The outlined fix basically just tells the milter-greylist to work from the same place that postfix is looking (and creates that place).

I had thought that the other option was to break postfix out of chroot (I remember changing a y to an n at some point) but when I went to repeat my steps (and make an internal document on exactly how this would be set up) I ran into the milter problem (which I’d remembered solving) and followed the breadcrumbs I originally left here to no avail… ultimately ending with what I have now.
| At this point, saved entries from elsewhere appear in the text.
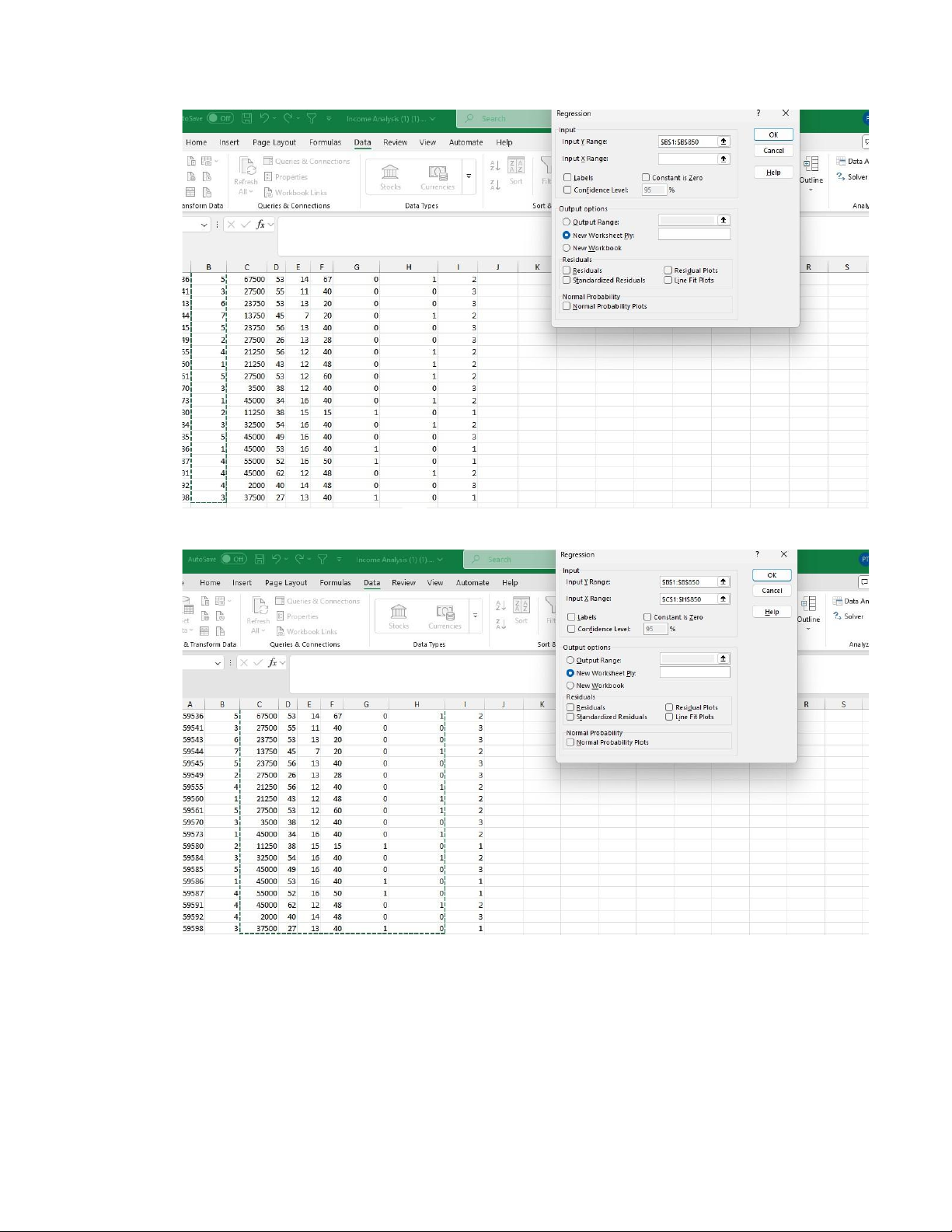Open file name dropdown in upper title bar
The width and height of the screenshot is (952, 1232).
click(433, 119)
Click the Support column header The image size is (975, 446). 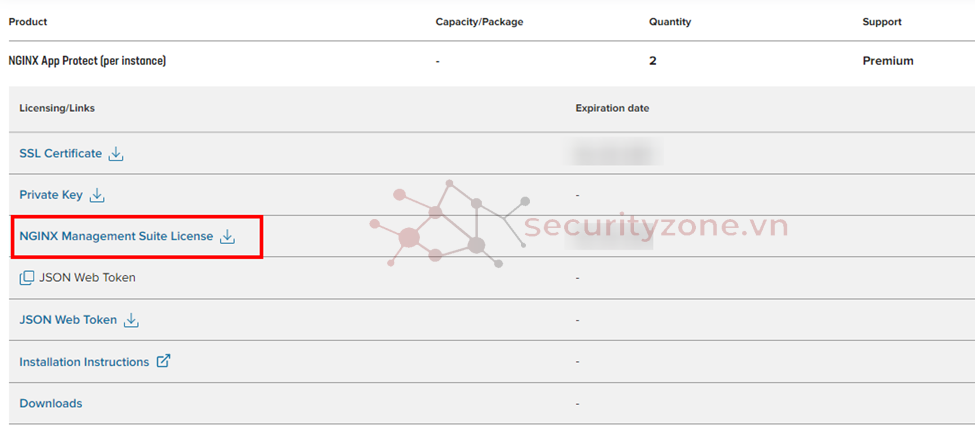(x=882, y=22)
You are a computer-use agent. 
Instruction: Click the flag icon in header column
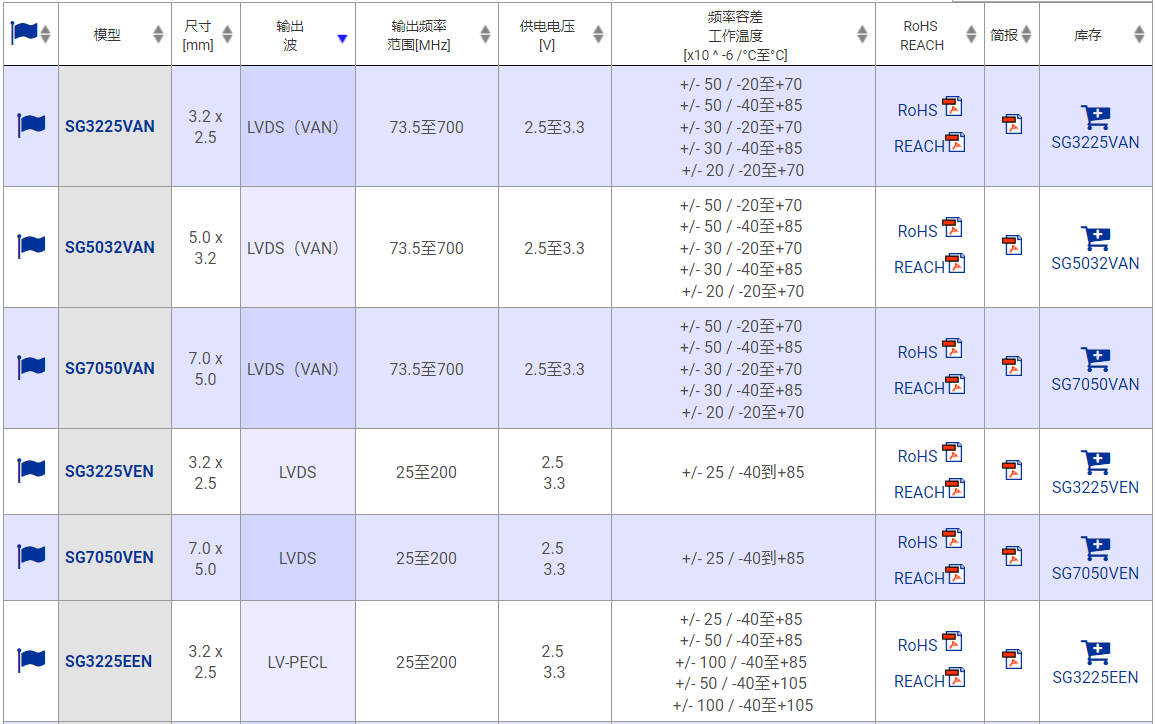pos(24,33)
I see now that my test version’s postfix is still chrooted and it also points to /var/spool/postfix in its milter-greylist.conf:

socket “/var/spool/postfix/var/run/milter-greylist/milter-greylist.sock” 666

However it does not have the milter-greylist service change, and the folder and files have permission/ownership differences which hindered (or appeared to hinder) me along the way to a working new install and for whatever reason I think are needed:

Test version:

ls -altr /var/spool/postfix/var/run/milter-greylist
total 8
drwxr-xr-x 4 root     root     4096 Aug  6 15:24 ..
srw-rw-rw- 1 greylist greylist    0 Aug  7 13:34 milter-greylist.sock
drwxrwxr-x 2 greylist greylist 4096 Aug  7 13:34 .

New version:

ls -altr /var/spool/postfix/var/run/milter-greylist
total 8
drwxr-xr-x 4 root     root    4096 Sep  5 12:02 ..
srw-rw---- 1 greylist postfix    0 Sep  9 12:46 milter-greylist.sock
drwxr-s--- 2 greylist postfix 4096 Sep  9 12:46 .

If I comment out the “noauth” (on either one) there is an additional milter-greylist log line when I send mail as an authenticated user:

2025-09-09T12:46:42.569514-07:00 fsivmail002 milter-greylist: User ron@rontest.com authenticated, bypassing greylisting

And it specifically does not blacklist either (when my quota is 1 per hour, it allows two in a row this way, but with “noauth” enabled it breaks as expected).

cat /etc/milter-greylist/greylist.conf | grep -vE ‘^#|^$|/(1[6-9]|2[0-4]|28|32)\b|Yahoo’

pidfile "/var/run/milter-greylist.pid"
socket "/var/spool/postfix/var/run/milter-greylist/milter-greylist.sock"
dumpfile "/var/lib/milter-greylist/greylist.db" 600
dumpfreq 10m
user "greylist"
quiet
list "my friends" addr {   \
}
list "broken mta" addr {   \
        64.124.204.39      \ # moveon.org (unique sender)
}
list "grey users" rcpt {  \
        user1@example.com \
        user2@example.com \
        user3@example.com \
}
noauth
nospf
racl continue from /.*/ addheader "X-Greylist: inspected by %V for IP:'%i' DOMAIN:'%d' HELO:'%h' FROM:'%f' RCPT:'%r'"
racl whitelist list "my network"
racl whitelist list "my friends"
racl whitelist list "broken mta"
racl greylist list "grey users" delay 30m autowhite 3d
ratelimit "domain_1757938947472856" rcpt 1 / 1d
racl blacklist from /.*@rontest.com/ ratelimit "domain_1757938947472856" msg "Message quota exceeded"
racl whitelist from /.*@rontest.com/
racl whitelist default

The main thing for me is that this does what I want and I can repeat it.

Ron

postfix chroot off && postfix reload
special command to turn off chroot for Debian & Debian based distros.

edit] iirc, milter-greylist is for greylisting, not rate limiting. can it do rate limiting too?